LA RISPOSTA DI GIORGIO GANDOLA, DIRETTORE DE L’ECO DI BERGAMO

È vero, andare all’Atalanta invece che allo stadio potrebbe non avere eguali al mondo. Forse in spirito solo a Bilbao, a Glasgow lato Celtic, a Belgrado sponda Partizan, alla Boca di Buenos Aires. È pure possibile che stiamo mitizzando un mondo che il massimo esperto del globo, Bill Buford, chiamò quello dei «Furiosi della domenica». C’è modo e modo di essere innamorati di una squadra di calcio. Il più strano a mia memoria fu quello raccontatomi da Nick Hornby (l’autore di «Febbre a 90») in un’intervista. Voleva comprare casa e la caratteristica numero uno della sua abitazione doveva essere la vicinanza allo stadio dell’Arsenal. Allora chiese all’agente immobiliare di poter piazzare tre registratori nei tre appartamenti in lizza e scelse quello dal quale si sentiva più nitido il boato a un gol dei gunners. «Così so dal vivo come sta andando anche se sono malato e ho la tv rotta».

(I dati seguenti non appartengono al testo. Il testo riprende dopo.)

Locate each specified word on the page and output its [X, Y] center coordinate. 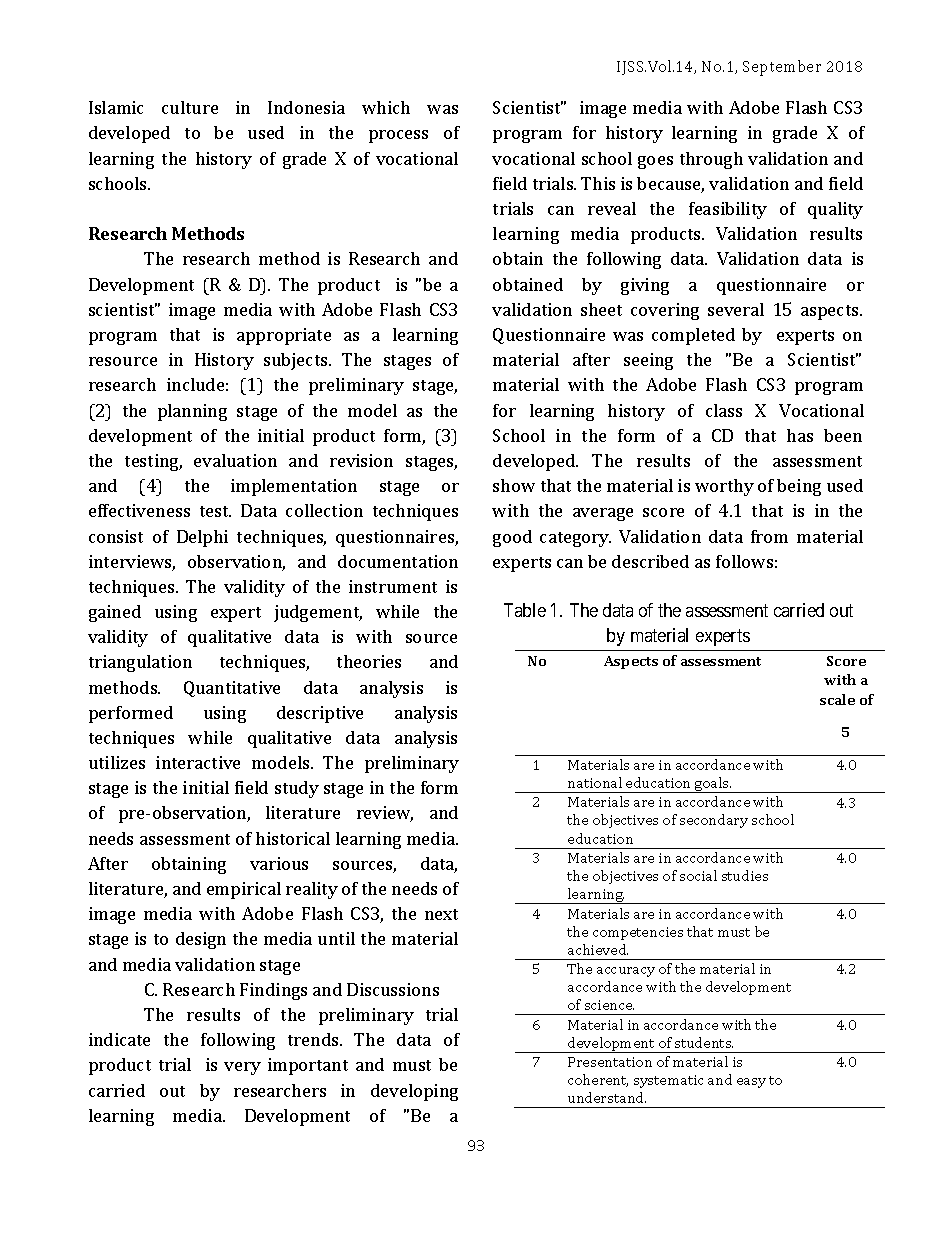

Lei mi chiede una risposta: continui a soffrire, a tifare e a gioire perché non ne potrebbe fare a meno. Dalla tribuna o dalla curva come fanno i sostenitori veri (dieci anni sugli spalti sono persino pochi). Del ricatto dei violenti si stanno occupando le forze dell’ordine e le istituzioni. Un problema cominci a risolverlo quando lo riconosci come tale, e Bergamo lo sta facendo. Anche per i politici è arrivato il momento di distinguere la fede sportiva dalla pelosa miopia nei confronti dell’illegalità. È intollerabile che un quartiere sia messo sotto assedio ogni due settimane, è intollerabile che la città venga violentata nella sua reputazione dalla guerriglia urbana, è intollerabile che uomini e donne delle forze dell’ordine rischino la vita per una bomba carta e che la collettività debba farsi carico della militarizzazione delle strade, degli autobus incendiati, delle auto distrutte e del terrore in libera uscita. Una curva piena fa parte della nostra cultura popolare. Una curva vuota è frustrazione, deprime lo sport e la squadra. Ma non dimentichiamo mai che se la curva è vuota significa che non è stata capace di isolare e neutralizzare i violenti .

Arriviamo all’Atalanta, vittima numero uno, ex aequo con la città, della situazione. Il suo ruolo è il più esposto delicato. Gli eccessi del tifo li paga da sempre la società, in termini di responsabilità oggettiva e di denaro. Sono fior di centinaia di migliaia di euro; non ci fossero problemi sarebbe la prima ad esserne felice. Anche perché, fino a quando i violenti si aggirano per la città con le spranghe, la politica delle famiglie allo stadio sulla quale Antonio Percassi investe molto rischia di non decollare.

A fronte di tutto ciò, in queste settimane c’è la corsa a misurare in passi-in metri-in yarde la distanza dell’Atalanta dai «furiosi della domenica», a chiederle un forte gesto di rottura come se non fosse naturale e scontata una posizione di condanna. In qualche modo le si chiede di sostituirsi alle istituzioni nel rigore della posizione, alle forze di polizia nel controllo e alla giustizia nel castigo. Direbbe De Gaulle: vaste programme. Non è il suo ruolo.

Anzi il suo ruolo - inserito in una strategia nazionale che sarà buona o cattiva ma è stata decisa dal ministero dell’Interno - prevede la ricerca del dialogo, di un più o meno flebile (e magari non folcloristico) canale dialettico che induca le frange violente ad esserlo sempre meno fino a non esserlo del tutto. È la responsabilità sociale di un club di calcio. È qualcosa che non si vede, che non si esprime con una classifica, che non prevede boati o moviole. Servono nervi saldi, discrezione e capacità diplomatiche. Con la consapevolezza che se vai in fuorigioco lì, è finita.